I have a 16 gauge trim nailer, but I was wondering if the nails would be too large for my 2 1/2" wide trim. I don't want it to split out. Would a 18 gauge nailer be better? What do you use to install this size trim?

Thanks,
Mark


----------



## cabinetman

NE78FJ40 said:


> I have a 16 gauge trim nailer, but I was wondering if the nails would be too large for my 2 1/2" wide trim. I don't want it to split out. Would a 18 gauge nailer be better? What do you use to install this size trim?
> 
> Thanks,
> Mark


For trim, 18ga works just fine for me. If I need something longer than 2" (rare) I go to 16ga.












 







.


----------



## firehawkmph

Ditto on the 18 gauge. When putting up casing, I use the brad tacker for the inside of the casing. I use a 16ga and put a few 2 1/2" nails in the outer edge just to keep it tight to the wall. I stay away from the miter joints with the big nails, usually about 8". 
Mike Hawkins


----------



## TimPa

I feel the 18ga brad doesn't have the holding power for door casings, where door operation (read slamming) comes into play. plus, you don't know if it followed the grain and never entered the wall (btdt). i suggest you nail one up normal, then pull it off. if you're happy with it, fine. 

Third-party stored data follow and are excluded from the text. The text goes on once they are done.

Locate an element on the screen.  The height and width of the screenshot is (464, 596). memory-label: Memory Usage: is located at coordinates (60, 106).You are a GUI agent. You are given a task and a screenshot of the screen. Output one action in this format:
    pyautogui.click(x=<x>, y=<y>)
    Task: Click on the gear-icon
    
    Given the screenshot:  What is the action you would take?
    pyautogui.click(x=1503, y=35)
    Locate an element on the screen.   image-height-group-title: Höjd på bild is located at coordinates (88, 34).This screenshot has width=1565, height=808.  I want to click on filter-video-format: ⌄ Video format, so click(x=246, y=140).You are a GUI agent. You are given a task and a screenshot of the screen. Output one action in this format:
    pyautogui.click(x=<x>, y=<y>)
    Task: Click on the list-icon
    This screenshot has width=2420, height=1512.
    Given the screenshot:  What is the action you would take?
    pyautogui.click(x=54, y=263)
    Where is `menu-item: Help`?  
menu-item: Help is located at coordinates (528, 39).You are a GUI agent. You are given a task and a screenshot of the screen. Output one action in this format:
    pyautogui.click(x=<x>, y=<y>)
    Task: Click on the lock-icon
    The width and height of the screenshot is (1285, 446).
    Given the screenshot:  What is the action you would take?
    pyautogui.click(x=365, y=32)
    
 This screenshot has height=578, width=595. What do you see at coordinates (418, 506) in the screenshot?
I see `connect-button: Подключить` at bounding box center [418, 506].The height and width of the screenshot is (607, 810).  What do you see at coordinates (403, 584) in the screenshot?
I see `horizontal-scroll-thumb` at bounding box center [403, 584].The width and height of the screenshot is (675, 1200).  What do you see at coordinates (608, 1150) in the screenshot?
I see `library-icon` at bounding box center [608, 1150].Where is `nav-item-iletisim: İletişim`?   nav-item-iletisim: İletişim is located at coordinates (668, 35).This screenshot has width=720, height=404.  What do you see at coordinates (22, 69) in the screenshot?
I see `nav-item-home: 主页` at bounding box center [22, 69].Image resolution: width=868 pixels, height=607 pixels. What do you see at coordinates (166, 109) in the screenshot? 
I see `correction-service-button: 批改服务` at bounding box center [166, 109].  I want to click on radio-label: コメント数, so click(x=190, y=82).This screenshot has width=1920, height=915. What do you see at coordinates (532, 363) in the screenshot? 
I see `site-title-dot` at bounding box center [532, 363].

I just use my 15 ga for alll trim you will have to watch for splitting if you get close to an edge, say less than 3/4".


----------



## rrich

I'll vote for the 16 gauge. I think that one of the tricks is hold the gun so that it is parallel to the grain. (Less likely to split that way.)


----------



## mveach

cabinetman said:


> For trim, 18ga works just fine for me. If I need something longer than 2" (rare) I go to 16ga.
> 
> Ditto.


----------



## craftsman jay

NE78FJ40 said:


> I have a 16 gauge trim nailer, but I was wondering if the nails would be too large for my 2 1/2" wide trim. I don't want it to split out. Would a 18 gauge nailer be better? What do you use to install this size trim?
> 
> Thanks,
> Mark


Depends what length brads the 18ga shoots (mines max is 1 5/8", it's older). For 1/2" thick baseboards, I'll use the 18ga. For casing, I'll use a 15 or 16 ga.

Another factor is the thickness of the material and what you're nailing into. When going into wallboard/Sheetrock, I want 3/4" going into the stud or plate.

www.craftsmanjay.com


----------



## ctwiggs1

I just trimmed my entire house with 18g. Worked just fine.


----------